> **Problem to work on**: Reproduce the listing below word for word, omitting the pictures.

> **Records**:
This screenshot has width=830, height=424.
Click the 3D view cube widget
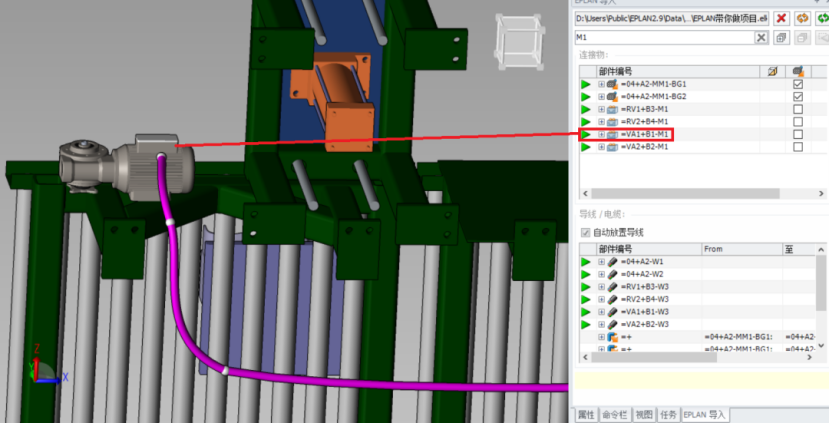(x=519, y=41)
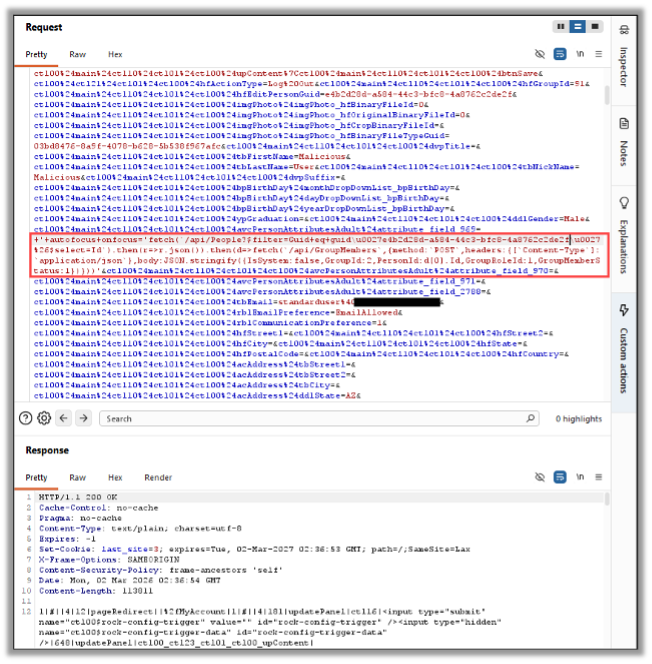This screenshot has width=652, height=664.
Task: Open the Inspector side panel
Action: click(x=624, y=58)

> **Solved problem**:
This screenshot has width=830, height=424.
Click the 3D view cube widget
(x=519, y=41)
This screenshot has width=652, height=664.
Task: Open the Inspector side panel
Action: click(x=624, y=58)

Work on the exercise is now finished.